[Collected data]
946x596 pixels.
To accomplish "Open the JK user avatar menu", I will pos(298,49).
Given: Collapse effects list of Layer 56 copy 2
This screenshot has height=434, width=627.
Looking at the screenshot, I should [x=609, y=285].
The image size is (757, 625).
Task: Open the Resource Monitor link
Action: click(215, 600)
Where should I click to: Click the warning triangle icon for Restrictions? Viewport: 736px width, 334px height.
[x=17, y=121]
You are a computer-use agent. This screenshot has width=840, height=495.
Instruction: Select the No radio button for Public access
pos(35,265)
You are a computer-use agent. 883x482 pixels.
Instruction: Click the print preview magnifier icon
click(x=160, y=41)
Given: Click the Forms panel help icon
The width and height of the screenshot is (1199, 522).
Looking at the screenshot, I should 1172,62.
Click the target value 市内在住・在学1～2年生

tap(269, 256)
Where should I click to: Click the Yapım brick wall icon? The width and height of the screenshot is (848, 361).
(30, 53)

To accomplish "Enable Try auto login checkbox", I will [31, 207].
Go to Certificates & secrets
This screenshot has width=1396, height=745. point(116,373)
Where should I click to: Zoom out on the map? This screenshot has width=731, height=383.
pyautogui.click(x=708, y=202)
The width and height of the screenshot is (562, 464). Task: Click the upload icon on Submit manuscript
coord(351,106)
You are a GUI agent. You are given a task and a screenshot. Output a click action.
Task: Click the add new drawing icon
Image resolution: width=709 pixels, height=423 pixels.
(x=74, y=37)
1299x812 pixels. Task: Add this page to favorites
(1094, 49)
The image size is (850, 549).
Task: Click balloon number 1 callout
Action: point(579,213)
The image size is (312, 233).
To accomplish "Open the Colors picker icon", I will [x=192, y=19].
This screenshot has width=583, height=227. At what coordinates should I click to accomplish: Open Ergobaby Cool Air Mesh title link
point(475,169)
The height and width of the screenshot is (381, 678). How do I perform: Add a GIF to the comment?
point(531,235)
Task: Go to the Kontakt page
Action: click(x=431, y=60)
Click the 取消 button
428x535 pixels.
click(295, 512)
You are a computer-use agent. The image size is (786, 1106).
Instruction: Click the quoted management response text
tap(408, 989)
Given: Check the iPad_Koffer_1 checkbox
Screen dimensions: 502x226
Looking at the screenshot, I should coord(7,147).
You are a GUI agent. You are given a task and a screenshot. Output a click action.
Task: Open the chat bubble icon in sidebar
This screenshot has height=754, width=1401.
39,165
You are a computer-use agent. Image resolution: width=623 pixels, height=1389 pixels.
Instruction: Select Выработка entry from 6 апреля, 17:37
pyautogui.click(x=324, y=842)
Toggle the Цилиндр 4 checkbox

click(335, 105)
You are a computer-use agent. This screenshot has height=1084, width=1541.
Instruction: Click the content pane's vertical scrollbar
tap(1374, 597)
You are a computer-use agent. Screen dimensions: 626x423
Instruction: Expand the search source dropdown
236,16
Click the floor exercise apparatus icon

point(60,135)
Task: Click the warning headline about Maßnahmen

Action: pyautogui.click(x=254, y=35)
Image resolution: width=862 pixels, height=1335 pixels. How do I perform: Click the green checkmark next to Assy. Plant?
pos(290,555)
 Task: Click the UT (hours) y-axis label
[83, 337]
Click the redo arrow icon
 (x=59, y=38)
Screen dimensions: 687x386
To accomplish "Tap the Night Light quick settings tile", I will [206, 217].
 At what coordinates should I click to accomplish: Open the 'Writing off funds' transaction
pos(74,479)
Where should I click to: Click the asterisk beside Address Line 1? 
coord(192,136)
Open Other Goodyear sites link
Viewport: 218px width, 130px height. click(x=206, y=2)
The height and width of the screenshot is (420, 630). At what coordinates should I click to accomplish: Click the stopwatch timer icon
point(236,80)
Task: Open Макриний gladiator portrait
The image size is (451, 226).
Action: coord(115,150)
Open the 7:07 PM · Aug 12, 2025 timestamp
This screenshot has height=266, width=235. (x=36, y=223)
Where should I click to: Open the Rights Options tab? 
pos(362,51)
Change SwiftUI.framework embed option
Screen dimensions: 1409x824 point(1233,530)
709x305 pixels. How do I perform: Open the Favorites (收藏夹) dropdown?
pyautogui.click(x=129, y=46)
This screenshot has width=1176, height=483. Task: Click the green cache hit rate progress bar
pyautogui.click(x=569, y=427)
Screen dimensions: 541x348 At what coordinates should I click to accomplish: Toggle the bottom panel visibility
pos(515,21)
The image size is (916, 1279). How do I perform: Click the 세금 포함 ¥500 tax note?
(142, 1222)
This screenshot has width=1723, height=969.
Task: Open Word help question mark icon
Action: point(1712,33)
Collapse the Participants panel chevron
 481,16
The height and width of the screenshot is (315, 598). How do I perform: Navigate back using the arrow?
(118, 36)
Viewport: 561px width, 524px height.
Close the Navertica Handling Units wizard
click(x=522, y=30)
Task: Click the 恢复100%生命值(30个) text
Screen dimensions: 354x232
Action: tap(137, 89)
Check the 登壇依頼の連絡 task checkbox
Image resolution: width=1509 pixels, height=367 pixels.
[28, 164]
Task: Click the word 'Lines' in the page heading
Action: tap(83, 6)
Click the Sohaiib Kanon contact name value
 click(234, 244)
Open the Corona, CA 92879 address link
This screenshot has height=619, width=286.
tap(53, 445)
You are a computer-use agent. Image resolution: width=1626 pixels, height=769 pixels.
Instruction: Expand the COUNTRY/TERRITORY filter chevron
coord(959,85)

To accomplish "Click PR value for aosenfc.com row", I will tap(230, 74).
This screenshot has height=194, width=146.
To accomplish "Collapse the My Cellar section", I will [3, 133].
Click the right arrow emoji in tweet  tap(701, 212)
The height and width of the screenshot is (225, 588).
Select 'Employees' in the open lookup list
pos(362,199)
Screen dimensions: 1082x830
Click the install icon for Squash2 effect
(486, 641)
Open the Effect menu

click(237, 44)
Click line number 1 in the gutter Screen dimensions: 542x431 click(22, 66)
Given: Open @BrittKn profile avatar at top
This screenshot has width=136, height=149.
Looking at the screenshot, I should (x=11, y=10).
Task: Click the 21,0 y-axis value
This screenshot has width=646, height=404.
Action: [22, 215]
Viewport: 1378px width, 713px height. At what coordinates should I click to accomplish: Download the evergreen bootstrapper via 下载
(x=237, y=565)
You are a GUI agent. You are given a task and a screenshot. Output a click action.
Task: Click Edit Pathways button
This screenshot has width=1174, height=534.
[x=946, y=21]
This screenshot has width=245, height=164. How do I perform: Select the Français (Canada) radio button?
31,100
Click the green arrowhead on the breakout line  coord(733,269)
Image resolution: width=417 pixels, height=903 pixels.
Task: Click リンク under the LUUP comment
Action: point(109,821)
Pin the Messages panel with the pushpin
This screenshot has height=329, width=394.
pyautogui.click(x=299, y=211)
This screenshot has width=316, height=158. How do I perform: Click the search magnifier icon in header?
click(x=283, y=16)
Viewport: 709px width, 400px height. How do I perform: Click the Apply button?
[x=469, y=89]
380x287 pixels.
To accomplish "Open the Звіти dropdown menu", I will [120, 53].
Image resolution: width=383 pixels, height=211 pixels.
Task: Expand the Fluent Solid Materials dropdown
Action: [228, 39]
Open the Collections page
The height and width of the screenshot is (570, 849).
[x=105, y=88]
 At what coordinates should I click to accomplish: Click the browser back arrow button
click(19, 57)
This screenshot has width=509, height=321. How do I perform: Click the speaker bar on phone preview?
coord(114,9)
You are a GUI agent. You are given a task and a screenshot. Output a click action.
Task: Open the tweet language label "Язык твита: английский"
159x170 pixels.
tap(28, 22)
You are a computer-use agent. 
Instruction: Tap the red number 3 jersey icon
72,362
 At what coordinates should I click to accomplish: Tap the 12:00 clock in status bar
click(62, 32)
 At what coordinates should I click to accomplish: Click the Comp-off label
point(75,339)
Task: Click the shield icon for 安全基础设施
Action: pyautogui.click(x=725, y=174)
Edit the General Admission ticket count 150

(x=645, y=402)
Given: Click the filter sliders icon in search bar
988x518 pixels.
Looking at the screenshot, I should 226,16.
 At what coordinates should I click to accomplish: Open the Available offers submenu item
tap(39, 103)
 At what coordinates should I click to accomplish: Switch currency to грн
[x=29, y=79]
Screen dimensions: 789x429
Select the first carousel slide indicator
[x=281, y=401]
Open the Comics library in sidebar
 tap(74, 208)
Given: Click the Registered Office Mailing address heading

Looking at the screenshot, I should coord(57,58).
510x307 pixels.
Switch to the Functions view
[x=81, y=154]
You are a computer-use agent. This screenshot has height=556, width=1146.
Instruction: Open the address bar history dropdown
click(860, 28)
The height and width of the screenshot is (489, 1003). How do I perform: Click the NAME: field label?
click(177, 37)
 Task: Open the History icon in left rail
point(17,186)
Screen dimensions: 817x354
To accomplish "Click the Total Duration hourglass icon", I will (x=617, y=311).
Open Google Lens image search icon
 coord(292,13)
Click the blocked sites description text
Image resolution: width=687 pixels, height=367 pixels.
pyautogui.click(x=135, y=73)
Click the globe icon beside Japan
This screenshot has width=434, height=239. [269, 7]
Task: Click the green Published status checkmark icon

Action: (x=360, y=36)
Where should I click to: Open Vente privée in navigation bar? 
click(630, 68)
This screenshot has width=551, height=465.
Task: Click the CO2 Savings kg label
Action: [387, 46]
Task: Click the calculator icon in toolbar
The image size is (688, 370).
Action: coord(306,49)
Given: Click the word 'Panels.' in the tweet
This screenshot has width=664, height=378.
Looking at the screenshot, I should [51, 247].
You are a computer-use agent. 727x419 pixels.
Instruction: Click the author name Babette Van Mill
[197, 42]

| Instructions to follow |
Whenever "tweet" occurs in a line above, copy that line.

| Answer for the task |
Click the right arrow emoji in tweet  tap(701, 212)
Task: Open the tweet language label "Язык твита: английский"
Given: Click the word 'Panels.' in the tweet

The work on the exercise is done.